* [Extracted text]:
Love Brings Us Home

“Life takes us to unexpected places. Love brings us home.”

The sentiment decorates a black wooden frame collaged with photos of beaming mothers, infants, and toddlers. It’s one of many family photos on the walls of Jennifer and Naomi Meyer’s spacious two-story in the west hills of Eugene. Guests at their New Year’s Eve party—early, to accommodate children’s bedtimes—sip wine and remark on the pictures. They study the inspirational refrigerator magnets and the weekly menu posted on a chalkboard with Tuesday’s “kid dinner”—cheeseburgers, mac ’n’ cheese, and carrots prepared by younger members of the household.

In the living room, Katy Perry’s “Firework” pumps over the sound system. A dozen kids, toddlers to preteens, gyrate to the beat. They’re Black, Latino, Anglo, amalgamations of ethnicities. They grin and twist while their parents applaud on the sidelines. It’s an unusual gathering. Therapists, artists, academics, people who might otherwise remain unaware of each other in this mid-size city gather around one commonality—many have adopted children from the foster care system. And some of these children were born addicted or exposed to illegal drugs.

* [Records supplied]:
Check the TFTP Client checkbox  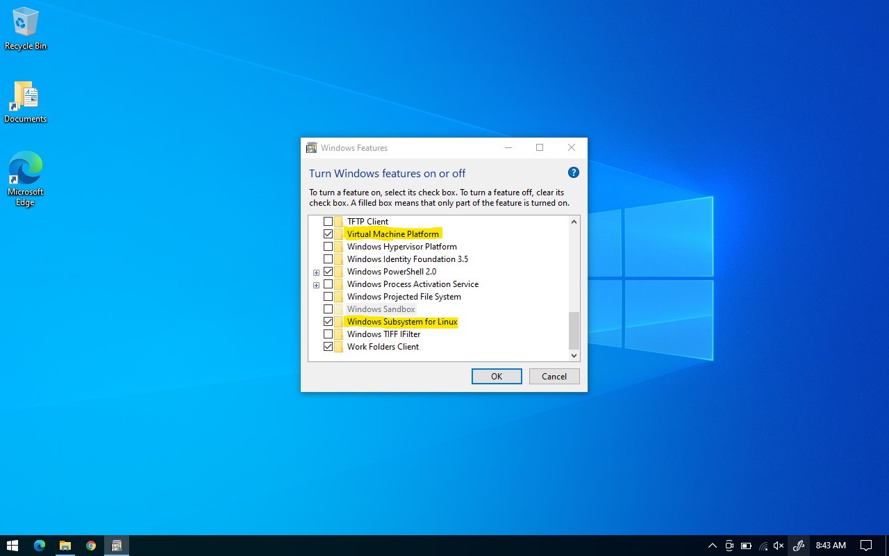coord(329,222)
==
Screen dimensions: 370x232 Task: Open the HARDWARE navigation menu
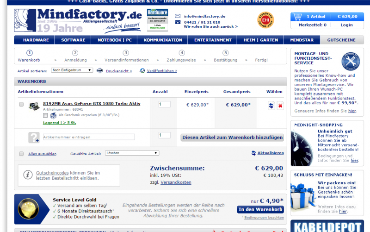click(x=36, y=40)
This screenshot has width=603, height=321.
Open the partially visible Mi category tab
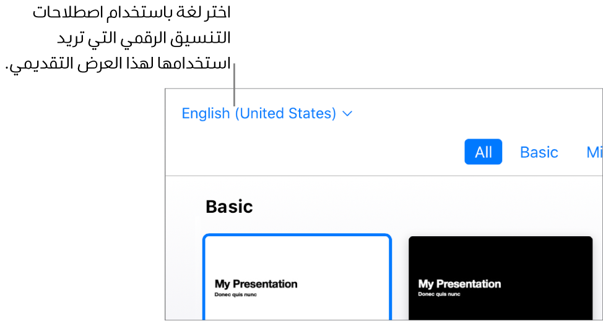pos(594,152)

* [Activities]:
• 1. Answer the following from the text about the Meyers' New Year's Eve party.
(a) In what part of Eugene is the Meyer home?
(b) What song plays over the sound system in the living room?
(c) What foods make up Tuesday's "kid dinner"?
• 2. From the text about the Meyers' New Year's Eve party, quote the passage between "The sentiment decorates" and "of the household.", inclusive.
• 3. Extend the text about the Meyers' New Year's Eve party, picking up after its final sentence.

* [Answers to each task]:
• 1.
(a) The west hills.
(b) Katy Perry's "Firework."
(c) Cheeseburgers, mac 'n' cheese, and carrots.

• 2.
The sentiment decorates a black wooden frame collaged with photos of beaming mothers, infants, and toddlers. It’s one of many family photos on the walls of Jennifer and Naomi Meyer’s spacious two-story in the west hills of Eugene. Guests at their New Year’s Eve party—early, to accommodate children’s bedtimes—sip wine and remark on the pictures. They study the inspirational refrigerator magnets and the weekly menu posted on a chalkboard with Tuesday’s “kid dinner”—cheeseburgers, mac ’n’ cheese, and carrots prepared by younger members of the household.

• 3.
BABIES BORN ADDICTED

The National Center on Substance Abuse and Child Welfare estimates that in the United States, more than 400,000 infants each year are affected by prenatal alcohol or drug exposure. Oregon, a state hit especially hard by the methamphetamine epidemic, passed a game-changing law in 2006 that regulated sales of medications containing ingredients used to make the drug. Still, a 2015 report conducted by the Oregon High-Intensity Drug Trafficking Areas Program found that meth use had increased. Heroin, controlled prescription drugs, and cocaine continue to threaten child and family safety as well.

At any given time, about 8,500 Oregon children live in foster care, at least half of them because of parental drug addiction and resulting neglect and abuse. When a baby’s living situation is flagged as unsafe, the Department of Human Services (DHS) removes the child from its birth mother at the hospital and places it in medical foster care. Reunification with kinship family is always the goal, but biological parents in the throes of addiction or mental illness sometimes relinquish legal custody. Then, the DHS looks for a permanent placement for the child. But adoptive parents aren’t always easy to find.

A baby born drug-exposed can be miserable. Often premature with scant birth-weight, she may suffer tremors, vomiting, diarrhea. She may have a defective heart or lungs, eye disorders, fluid on her brain. She may be unable to suck or swallow, in which case doctors insert a feeding tube into her stomach or down her nose. She’s given medical treatment, but not the tender affection of a parent seeing an infant for the first time.

Still, these babies need adults who are committed to caring for them through fostering, therapy, medicine, and permanent adoption.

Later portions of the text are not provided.